Мне нужен легкий инструмент для игры в фольклорном коллективе, ничего серьезного,но и пищалку покупать тоже не хочется. 
Быть может кто то подскажет и другие варианты в ценовой категории до 400$
Заранее спасибо за ответы!


----------



## vev (19 Ноя 2016)

*bubak_89*,
не было в СССР и в современной России ни одного разумного аккордеона ИМХО. Любой старый немец делал и делает "наши" на счет раз-два. 
За 400$ или 25тр я б искал немца. Стелла вполне влезет


----------



## Kuzalogly (20 Ноя 2016)

А что за необходимость играть в фольклорном ансамбле на детском аккордеоне?

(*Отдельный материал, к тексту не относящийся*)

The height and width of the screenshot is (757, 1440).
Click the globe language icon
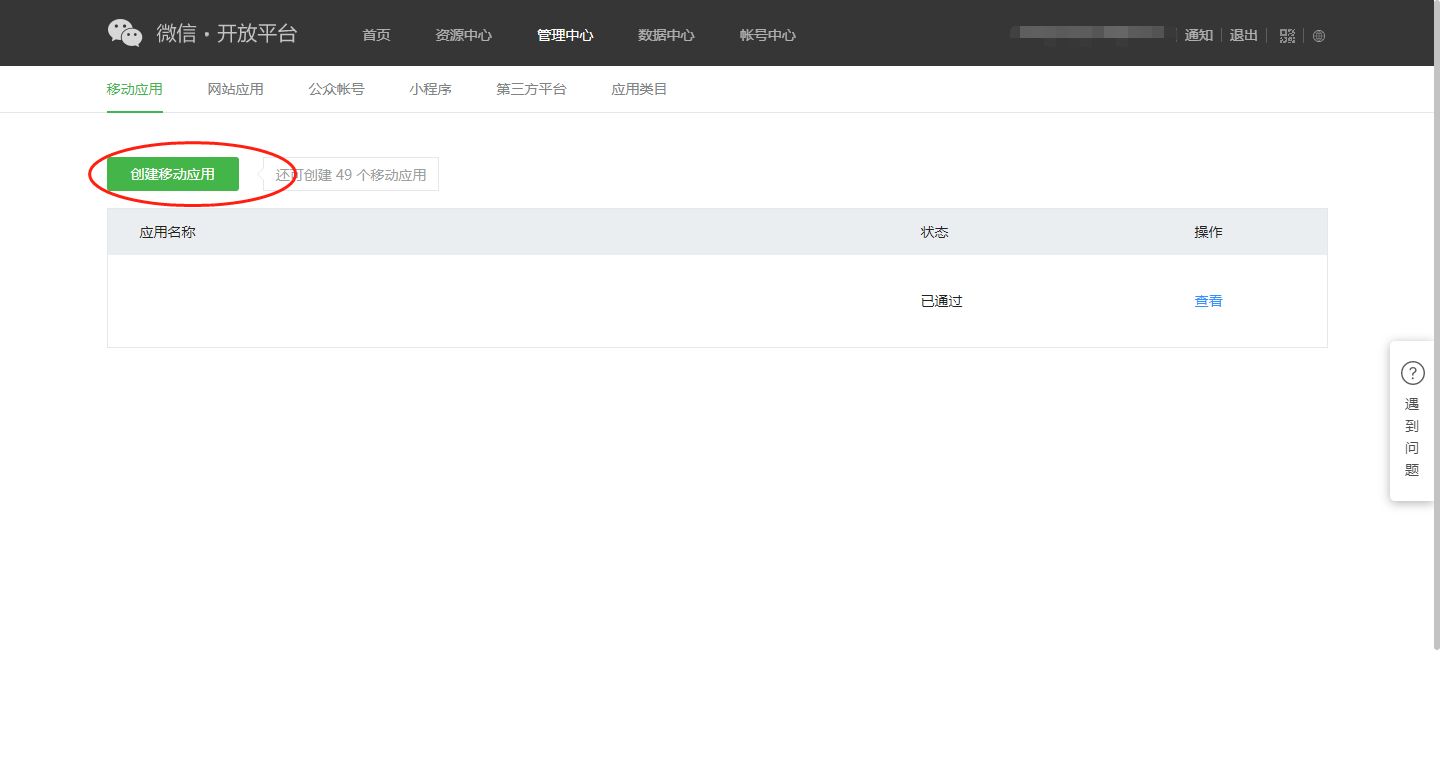tap(1319, 36)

Можно подобрать пожилой Вельтмайстер 7/8, откапиталенный, лёгкий, и надёжный. И возможности получше, и зрителей не смешить...


----------



## olegoleg19742 (20 Ноя 2016)

*vev*,У знакомца есть 3-х голосая  ЭСТРАДА,краснодеревая,так против нее Консона пасует...Хотя ,в целом это не меняет сути.-совковые аккордеоны-полное УГ.


----------



## krainalelek (21 Ноя 2016)

Kuzalogly/ писал:


> А что за необходимость играть в фольклорном ансамбле на детском аккордеоне?
> 
> Можно подобрать пожилой Вельтмайстер 7/8, откапиталенный, лёгкий, и надёжный. И возможности получше, и зрителей не смешить...


Ну вот в английском фольклёрном ансамбле )  Tiger Lillies  
играют и нормально себя чувствуют)
Лёгкий, это 5 -6 кг максимум. А любой Вельтмейстер 3/4 и далее не меньше 8 кг весит. Если это не пластиковый Кордал и т.п.


----------



## bubak_89 (21 Ноя 2016)

Все дело в весе. Я хилая и миниатюрная) и без автомобиля. Купила бы 2/4 немецкий с удовольствием,но в Беларуси их просто НЕТ. или это дрова. Новый honer какой нибудь не потяну по цене. А фольклорный ансамбль там не привередливый. 2/4 вполне будет достаточно.  Просто нет возможности самой потрогать инструмент тульский. Привезут под заказ. Вот и интересуюсь... Может кто сталкивался


----------



## krainalelek (21 Ноя 2016)

Так обратитесь к zet10, у него большой выбор инструментов по приемлемым ценам. Из Москвы в Беларусь наверняка поездом можно передать.


----------